___ RECORDS FOR THIS TASK ___

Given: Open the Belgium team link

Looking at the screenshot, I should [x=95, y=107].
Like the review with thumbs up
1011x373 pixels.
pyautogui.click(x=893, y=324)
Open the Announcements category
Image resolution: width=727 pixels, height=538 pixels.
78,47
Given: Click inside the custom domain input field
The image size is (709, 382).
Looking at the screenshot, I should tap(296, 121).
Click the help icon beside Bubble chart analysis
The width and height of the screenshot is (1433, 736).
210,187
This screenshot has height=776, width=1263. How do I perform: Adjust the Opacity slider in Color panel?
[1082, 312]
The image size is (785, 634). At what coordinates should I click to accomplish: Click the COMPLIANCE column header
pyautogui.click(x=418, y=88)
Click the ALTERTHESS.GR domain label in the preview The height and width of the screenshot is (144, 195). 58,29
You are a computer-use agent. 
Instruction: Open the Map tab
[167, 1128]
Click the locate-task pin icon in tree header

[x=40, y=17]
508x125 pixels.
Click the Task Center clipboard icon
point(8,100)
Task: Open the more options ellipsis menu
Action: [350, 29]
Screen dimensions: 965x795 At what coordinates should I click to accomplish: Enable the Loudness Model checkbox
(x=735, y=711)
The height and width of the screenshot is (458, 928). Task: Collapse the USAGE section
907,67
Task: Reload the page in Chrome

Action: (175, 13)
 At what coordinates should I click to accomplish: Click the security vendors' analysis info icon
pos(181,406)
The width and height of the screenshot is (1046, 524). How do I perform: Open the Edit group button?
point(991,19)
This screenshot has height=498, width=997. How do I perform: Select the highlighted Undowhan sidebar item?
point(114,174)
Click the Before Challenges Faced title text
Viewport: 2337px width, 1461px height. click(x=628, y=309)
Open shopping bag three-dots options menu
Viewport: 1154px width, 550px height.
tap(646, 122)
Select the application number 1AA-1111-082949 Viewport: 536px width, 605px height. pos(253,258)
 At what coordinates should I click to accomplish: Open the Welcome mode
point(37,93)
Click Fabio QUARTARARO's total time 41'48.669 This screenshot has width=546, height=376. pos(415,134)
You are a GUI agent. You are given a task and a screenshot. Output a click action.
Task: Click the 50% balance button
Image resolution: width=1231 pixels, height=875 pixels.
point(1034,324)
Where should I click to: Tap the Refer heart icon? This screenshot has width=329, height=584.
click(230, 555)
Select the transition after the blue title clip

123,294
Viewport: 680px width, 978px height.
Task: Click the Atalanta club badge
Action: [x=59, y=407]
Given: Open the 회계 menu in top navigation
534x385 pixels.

___

*SHORT EXERCISE*: Copy all the entries again, swapping every "icon" for "symbol" and changing nothing else.

*SOLUTION FOR THIS EXERCISE*:
Given: Open the Belgium team link

Looking at the screenshot, I should [x=95, y=107].
Like the review with thumbs up
1011x373 pixels.
pyautogui.click(x=893, y=324)
Open the Announcements category
Image resolution: width=727 pixels, height=538 pixels.
78,47
Given: Click inside the custom domain input field
The image size is (709, 382).
Looking at the screenshot, I should tap(296, 121).
Click the help symbol beside Bubble chart analysis
The width and height of the screenshot is (1433, 736).
210,187
This screenshot has height=776, width=1263. How do I perform: Adjust the Opacity slider in Color panel?
[1082, 312]
The image size is (785, 634). At what coordinates should I click to accomplish: Click the COMPLIANCE column header
pyautogui.click(x=418, y=88)
Click the ALTERTHESS.GR domain label in the preview The height and width of the screenshot is (144, 195). 58,29
You are a computer-use agent. 
Instruction: Open the Map tab
[167, 1128]
Click the locate-task pin symbol in tree header

[x=40, y=17]
508x125 pixels.
Click the Task Center clipboard symbol
point(8,100)
Task: Open the more options ellipsis menu
Action: [350, 29]
Screen dimensions: 965x795 At what coordinates should I click to accomplish: Enable the Loudness Model checkbox
(x=735, y=711)
The height and width of the screenshot is (458, 928). Task: Collapse the USAGE section
907,67
Task: Reload the page in Chrome

Action: (175, 13)
 At what coordinates should I click to accomplish: Click the security vendors' analysis info symbol
pos(181,406)
The width and height of the screenshot is (1046, 524). How do I perform: Open the Edit group button?
point(991,19)
This screenshot has height=498, width=997. How do I perform: Select the highlighted Undowhan sidebar item?
point(114,174)
Click the Before Challenges Faced title text
Viewport: 2337px width, 1461px height. click(x=628, y=309)
Open shopping bag three-dots options menu
Viewport: 1154px width, 550px height.
tap(646, 122)
Select the application number 1AA-1111-082949 Viewport: 536px width, 605px height. pos(253,258)
 At what coordinates should I click to accomplish: Open the Welcome mode
point(37,93)
Click Fabio QUARTARARO's total time 41'48.669 This screenshot has width=546, height=376. pos(415,134)
You are a GUI agent. You are given a task and a screenshot. Output a click action.
Task: Click the 50% balance button
Image resolution: width=1231 pixels, height=875 pixels.
point(1034,324)
Where should I click to: Tap the Refer heart symbol? This screenshot has width=329, height=584.
click(230, 555)
Select the transition after the blue title clip

123,294
Viewport: 680px width, 978px height.
Task: Click the Atalanta club badge
Action: [x=59, y=407]
Given: Open the 회계 menu in top navigation
534x385 pixels.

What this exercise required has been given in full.